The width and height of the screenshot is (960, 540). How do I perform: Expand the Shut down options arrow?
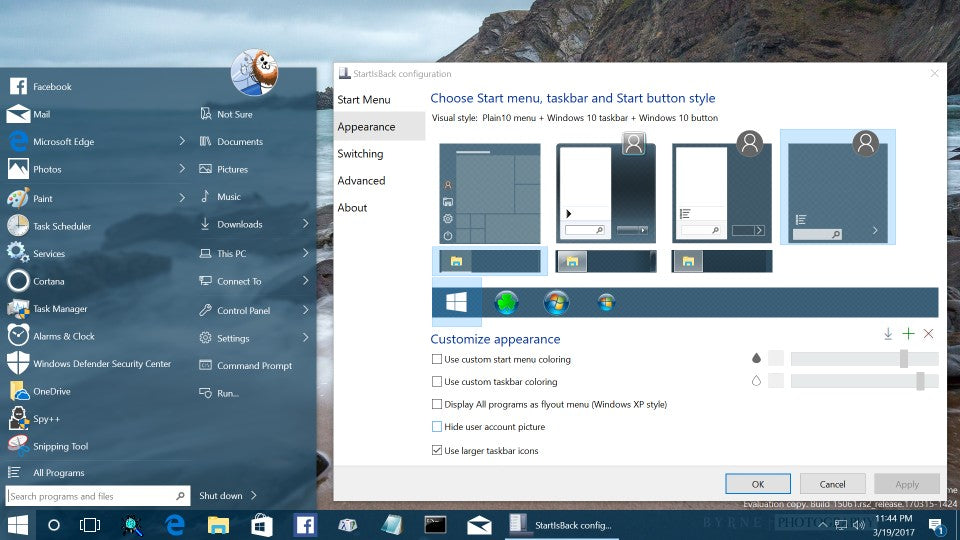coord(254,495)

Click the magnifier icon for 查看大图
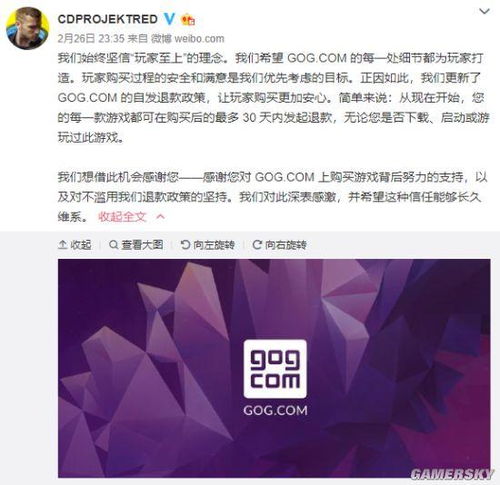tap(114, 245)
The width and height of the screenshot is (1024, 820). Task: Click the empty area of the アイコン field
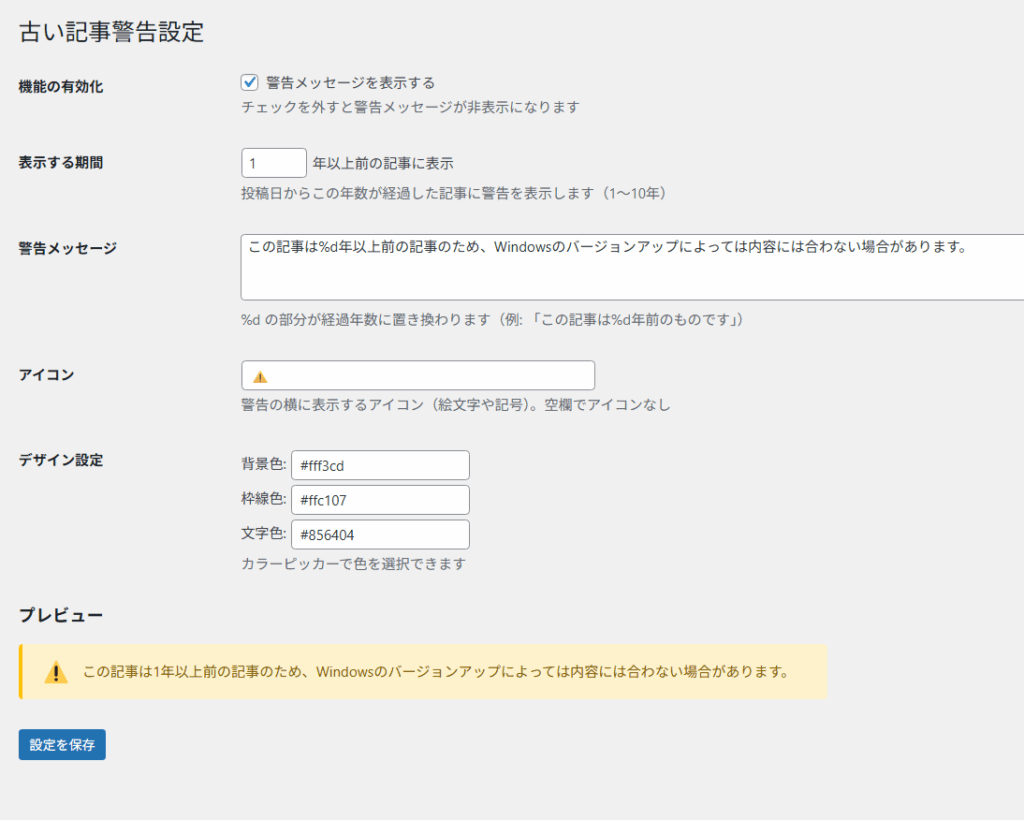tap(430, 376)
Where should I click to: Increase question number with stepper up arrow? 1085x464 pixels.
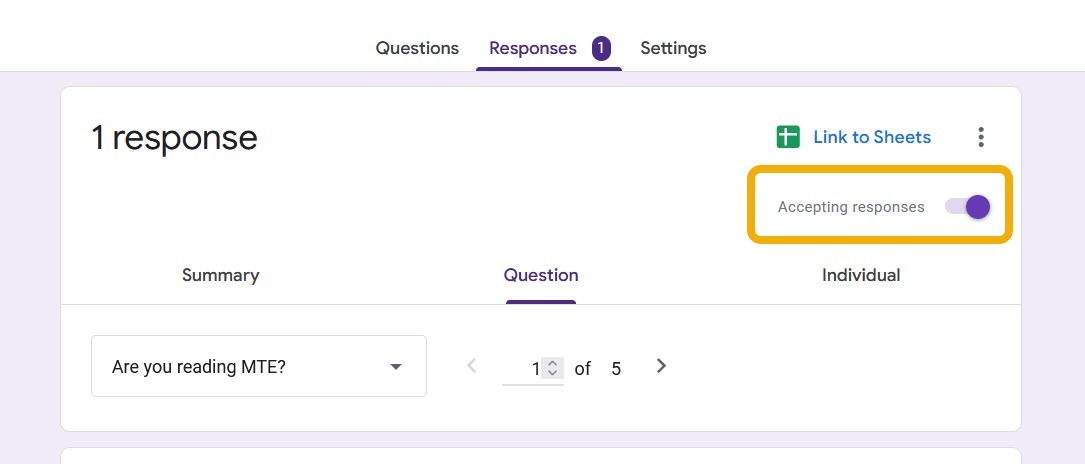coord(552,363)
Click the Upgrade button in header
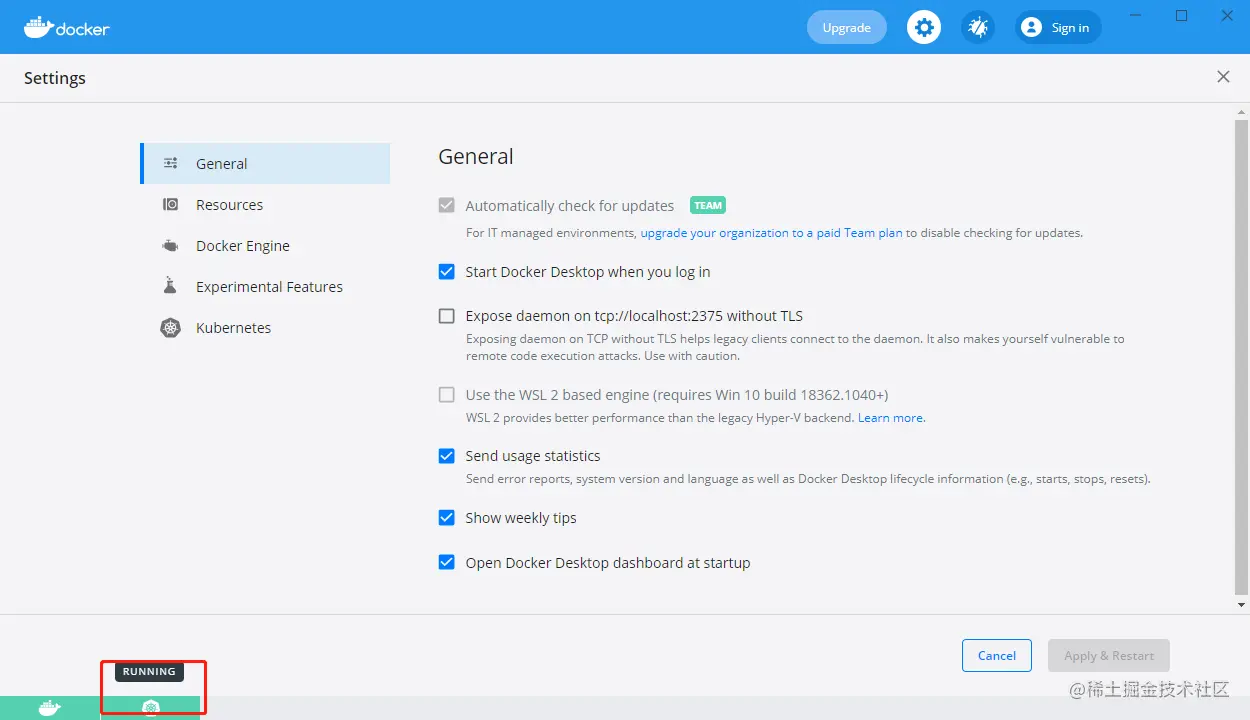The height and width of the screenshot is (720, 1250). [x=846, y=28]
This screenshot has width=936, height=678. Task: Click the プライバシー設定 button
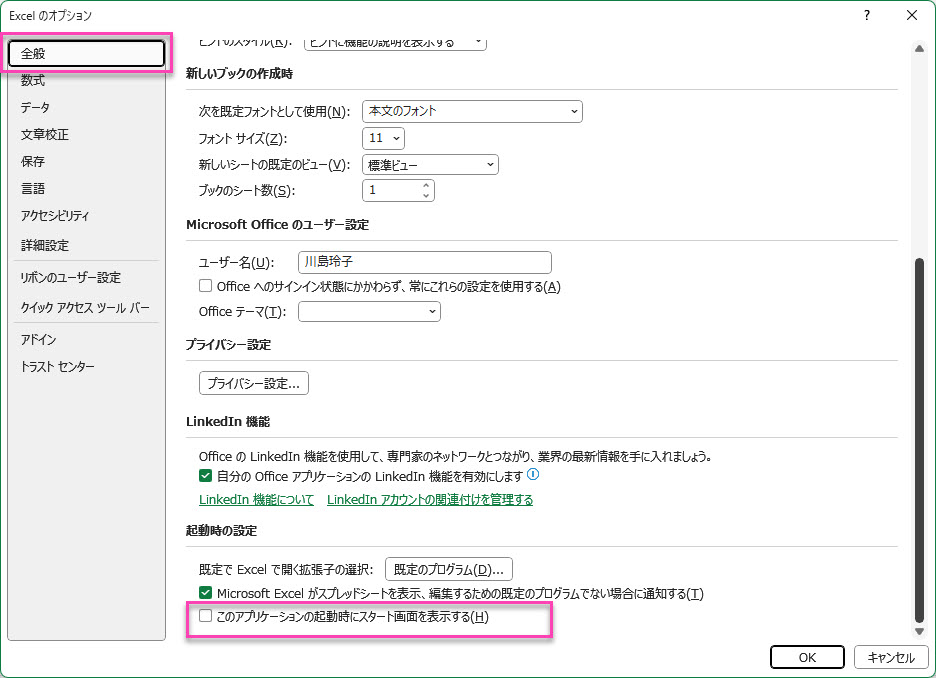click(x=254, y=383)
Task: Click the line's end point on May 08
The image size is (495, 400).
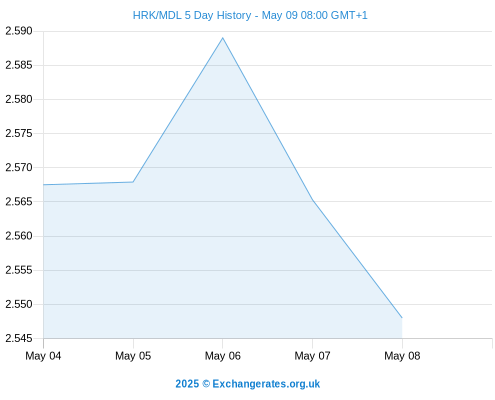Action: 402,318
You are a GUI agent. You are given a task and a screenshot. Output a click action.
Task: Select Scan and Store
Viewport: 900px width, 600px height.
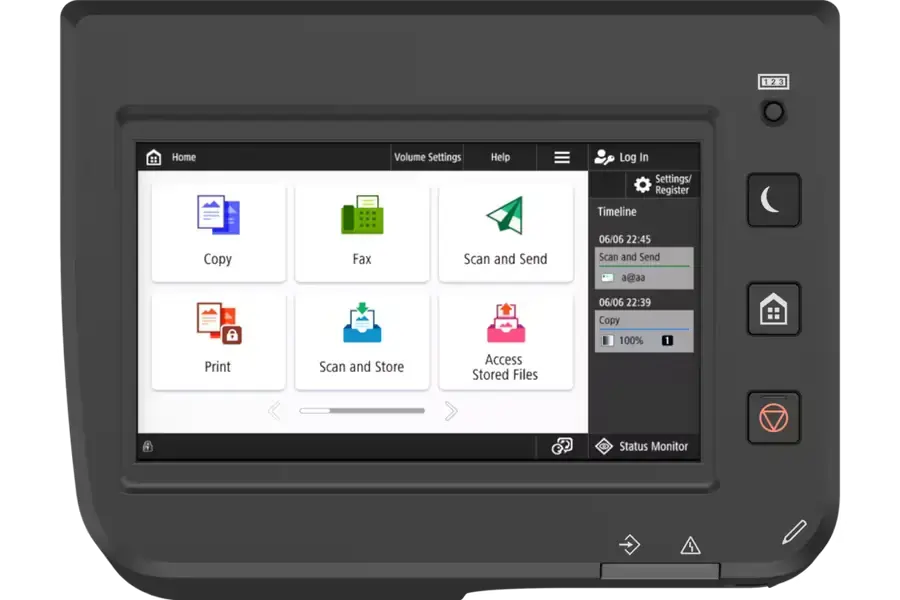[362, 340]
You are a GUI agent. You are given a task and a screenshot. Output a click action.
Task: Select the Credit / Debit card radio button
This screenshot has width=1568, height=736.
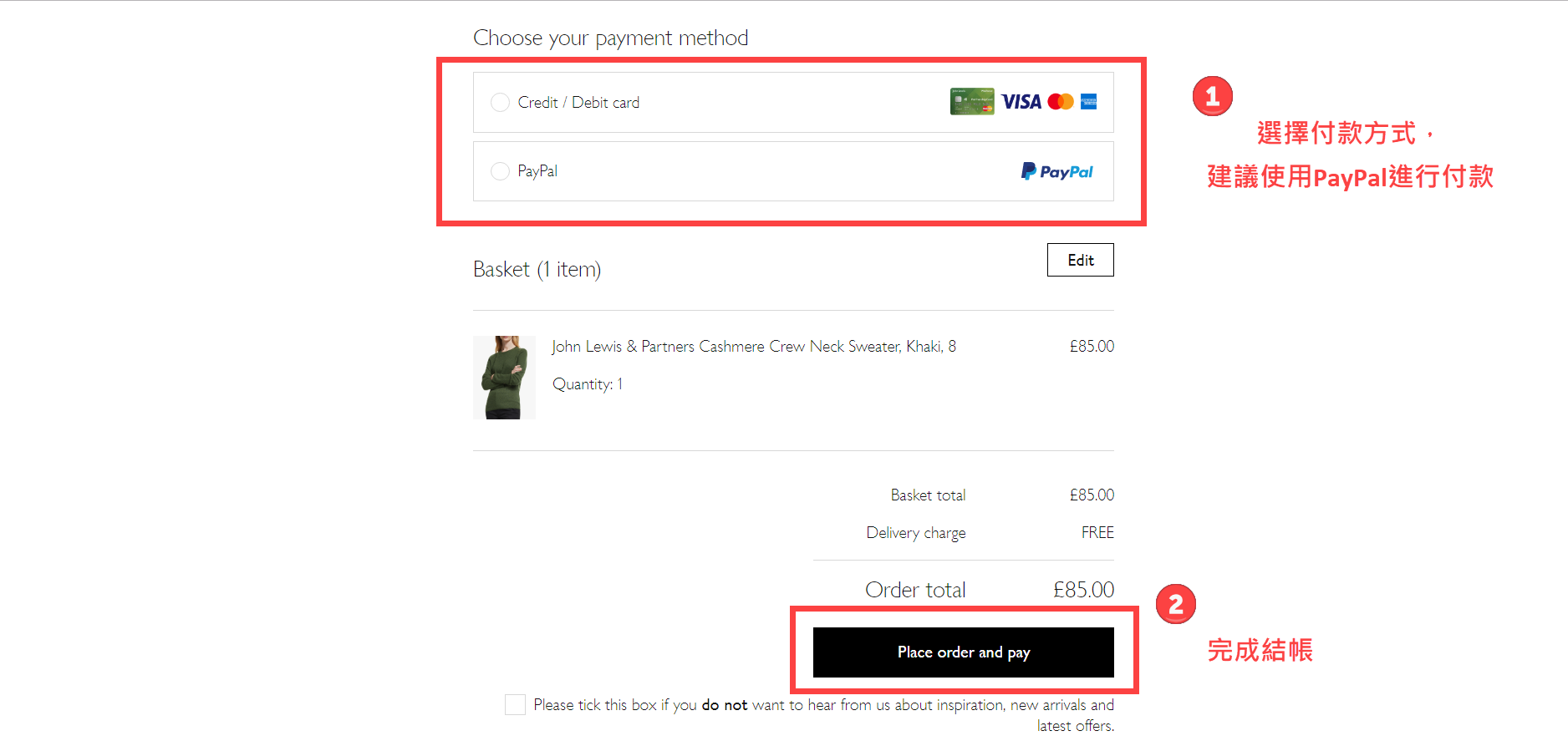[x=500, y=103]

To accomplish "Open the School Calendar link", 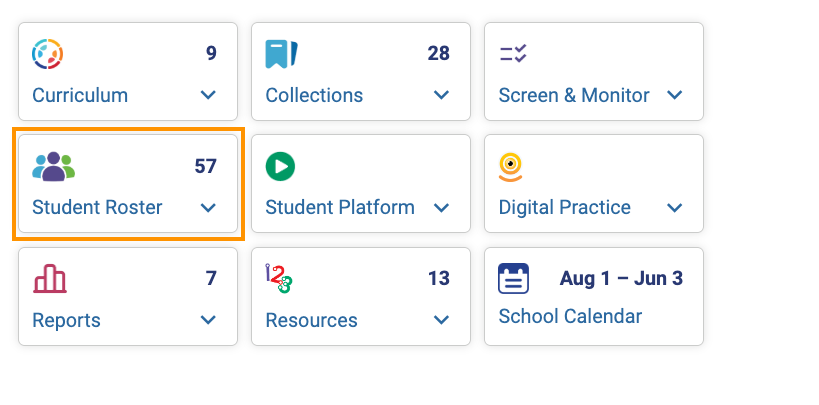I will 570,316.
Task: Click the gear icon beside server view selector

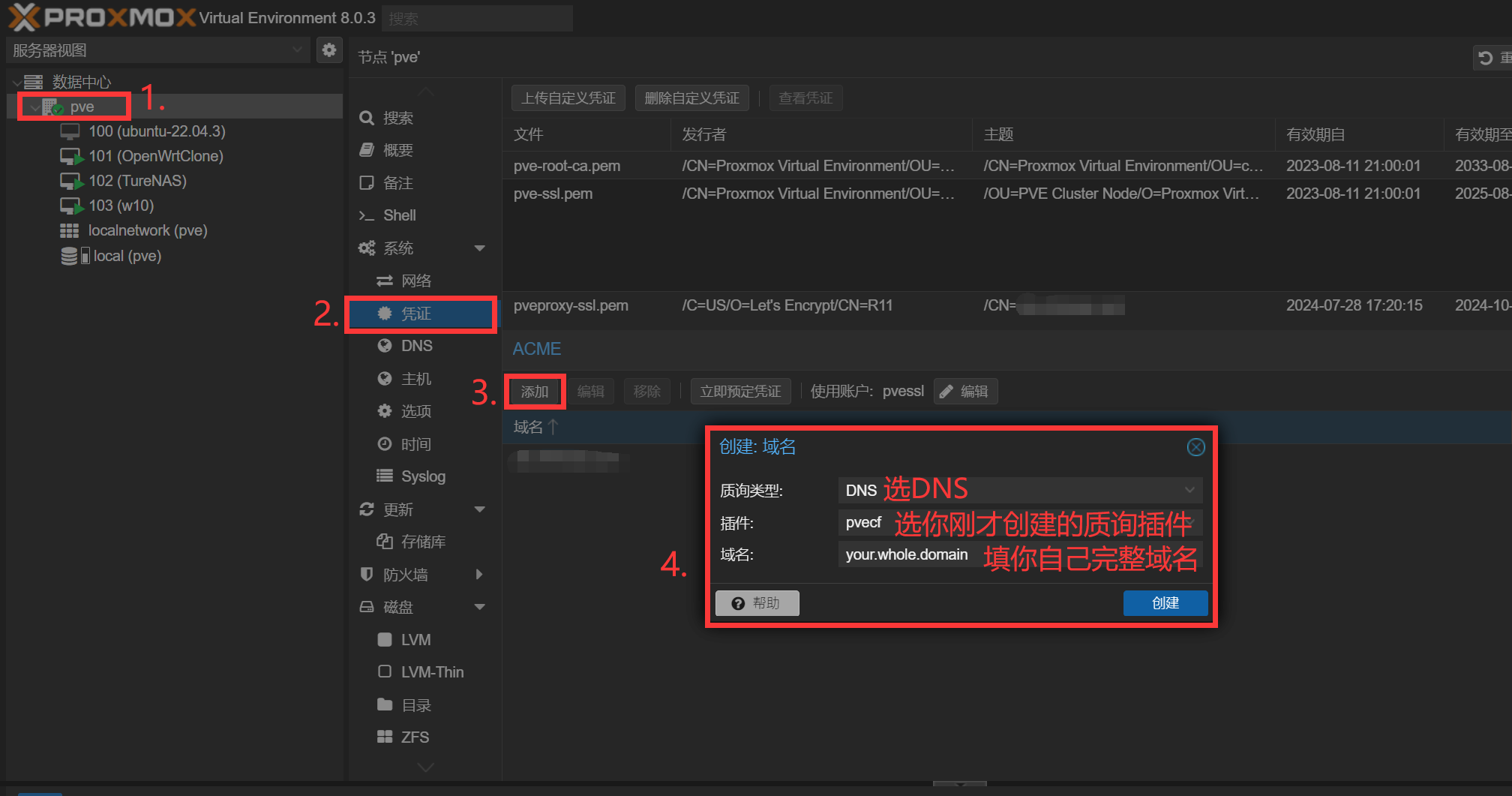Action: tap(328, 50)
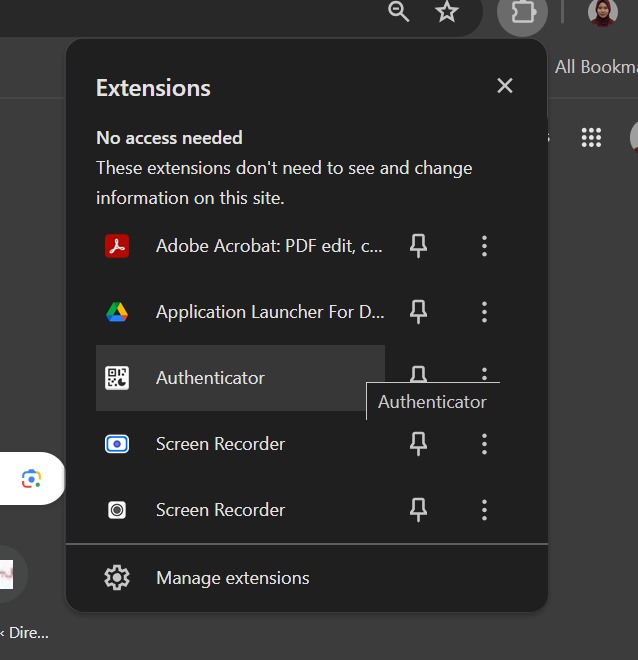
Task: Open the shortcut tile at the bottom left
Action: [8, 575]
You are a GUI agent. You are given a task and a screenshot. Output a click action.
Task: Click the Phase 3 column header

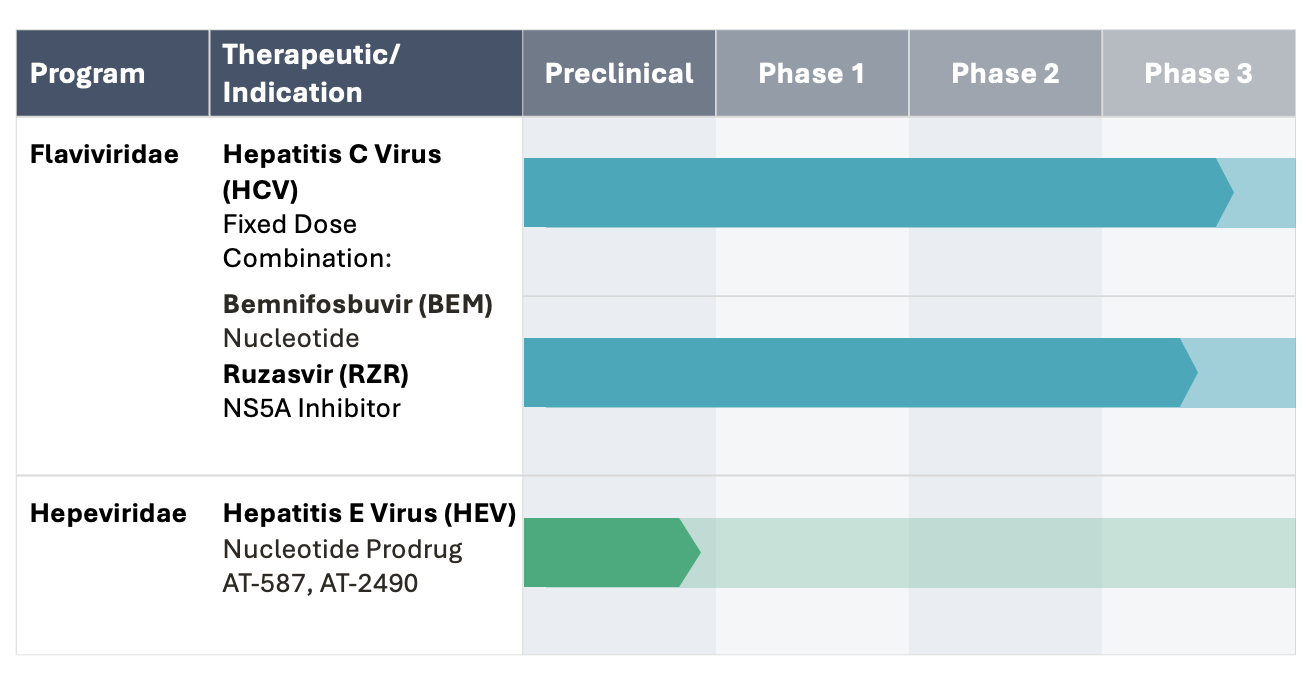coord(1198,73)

========

_To do_.
With the pictures removed, print only the lines starting at the line that has "Click the magnifier icon for 查看大图" and ending at the line that has "Task: Click the line's end point on May 08", both ends included, exactly as they stand above.

_Answer for the task_.
Click the magnifier icon for 查看大图
tap(114, 245)
The width and height of the screenshot is (1024, 820). Task: Click the empty area of the アイコン field
tap(430, 376)
Where should I click to: Increase question number with stepper up arrow? 1085x464 pixels.
coord(552,363)
Click the Upgrade button in header
The height and width of the screenshot is (720, 1250). [x=846, y=28]
This screenshot has width=936, height=678. Task: Click the プライバシー設定 button
click(x=254, y=383)
Task: Click the line's end point on May 08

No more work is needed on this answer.